Octobre 2020

Les souffles puissants des grands cerfs s’épuisent dans les premières neiges d’octobre. La vallée semble endormie.
Au matin, l’atmosphère est glaciale. Ni bêtes ni ombres ne sont venues troubler le calme de mon affût. Un peu plus haut, la neige recouvre les pentes où les funambules se tiennent. De combes en crêtes, j’observe les prémices du rut des chamois. Un aigle me survole, les grands corbeaux s’envolent. Les nuages défilent. En quelques instants, l’atmosphère s’embrase.
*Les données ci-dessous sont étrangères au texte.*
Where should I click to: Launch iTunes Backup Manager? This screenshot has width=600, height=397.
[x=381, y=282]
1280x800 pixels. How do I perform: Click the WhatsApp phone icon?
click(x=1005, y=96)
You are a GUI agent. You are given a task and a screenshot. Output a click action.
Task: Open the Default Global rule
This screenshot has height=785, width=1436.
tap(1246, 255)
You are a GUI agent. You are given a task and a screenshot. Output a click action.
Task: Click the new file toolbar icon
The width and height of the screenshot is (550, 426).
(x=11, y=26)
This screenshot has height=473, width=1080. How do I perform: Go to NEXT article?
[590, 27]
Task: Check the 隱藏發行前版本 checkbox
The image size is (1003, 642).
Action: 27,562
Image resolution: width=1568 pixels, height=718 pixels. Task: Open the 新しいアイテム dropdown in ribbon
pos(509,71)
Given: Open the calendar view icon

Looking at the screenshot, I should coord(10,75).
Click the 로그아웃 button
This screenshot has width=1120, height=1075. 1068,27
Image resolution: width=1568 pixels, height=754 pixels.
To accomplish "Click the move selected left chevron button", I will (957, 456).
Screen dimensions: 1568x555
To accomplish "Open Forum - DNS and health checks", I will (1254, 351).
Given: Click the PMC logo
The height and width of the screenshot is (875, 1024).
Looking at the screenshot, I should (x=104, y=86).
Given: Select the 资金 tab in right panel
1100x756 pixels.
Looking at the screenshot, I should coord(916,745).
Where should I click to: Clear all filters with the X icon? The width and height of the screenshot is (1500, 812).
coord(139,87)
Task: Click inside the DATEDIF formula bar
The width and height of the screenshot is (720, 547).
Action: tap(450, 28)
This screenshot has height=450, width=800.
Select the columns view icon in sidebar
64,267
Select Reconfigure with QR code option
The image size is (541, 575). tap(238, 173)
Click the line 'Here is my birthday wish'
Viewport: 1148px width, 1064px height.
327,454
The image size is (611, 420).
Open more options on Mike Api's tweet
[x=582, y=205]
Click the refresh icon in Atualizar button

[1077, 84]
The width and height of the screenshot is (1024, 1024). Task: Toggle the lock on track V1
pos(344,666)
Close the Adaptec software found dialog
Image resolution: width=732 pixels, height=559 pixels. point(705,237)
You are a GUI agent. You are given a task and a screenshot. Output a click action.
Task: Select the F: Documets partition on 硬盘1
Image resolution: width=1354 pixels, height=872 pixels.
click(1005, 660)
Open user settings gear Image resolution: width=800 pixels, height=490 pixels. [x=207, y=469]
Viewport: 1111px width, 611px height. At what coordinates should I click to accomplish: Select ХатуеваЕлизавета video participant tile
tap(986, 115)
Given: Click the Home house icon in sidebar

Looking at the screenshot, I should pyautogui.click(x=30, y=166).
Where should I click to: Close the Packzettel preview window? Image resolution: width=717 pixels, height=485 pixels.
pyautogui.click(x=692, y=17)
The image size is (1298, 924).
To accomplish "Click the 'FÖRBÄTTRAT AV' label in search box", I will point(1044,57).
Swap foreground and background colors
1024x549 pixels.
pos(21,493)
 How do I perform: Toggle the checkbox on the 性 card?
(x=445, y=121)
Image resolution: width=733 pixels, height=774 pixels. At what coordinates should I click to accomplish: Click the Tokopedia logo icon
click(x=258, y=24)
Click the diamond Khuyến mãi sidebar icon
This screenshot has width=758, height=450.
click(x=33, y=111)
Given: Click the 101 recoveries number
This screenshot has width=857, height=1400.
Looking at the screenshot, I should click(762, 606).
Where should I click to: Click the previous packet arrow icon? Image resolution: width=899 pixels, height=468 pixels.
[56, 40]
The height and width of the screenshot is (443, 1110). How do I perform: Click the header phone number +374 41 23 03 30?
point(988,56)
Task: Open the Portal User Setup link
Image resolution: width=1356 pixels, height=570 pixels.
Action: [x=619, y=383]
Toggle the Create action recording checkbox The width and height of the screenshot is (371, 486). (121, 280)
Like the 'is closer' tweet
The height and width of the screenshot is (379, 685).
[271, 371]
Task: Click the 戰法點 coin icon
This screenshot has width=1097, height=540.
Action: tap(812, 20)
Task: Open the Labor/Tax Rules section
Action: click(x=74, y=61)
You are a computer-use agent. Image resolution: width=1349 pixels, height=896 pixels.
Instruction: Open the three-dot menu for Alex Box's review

Les grands corbeaux changent de parade, les chamois se figent. Une bête venue des crêtes surgit entre les flocons. Avant même d’avoir compris, je tremble de tous mes membres. Dans la coulée d’avalanche, les chamois restent tranquilles, certains trottinent. Le lynx ralentit, s’arrête puis disparait. L’heure tourne, je ne parviens pas à redescendre. Grâce aux chamois, je sais qu’il est toujours là. On est le 4 octobre 2020 et je vois le cinquième lynx de ma vie, le deuxième au cours de cette semaine. Il me faudra du temps pour réaliser que je n’ai pas rêvé.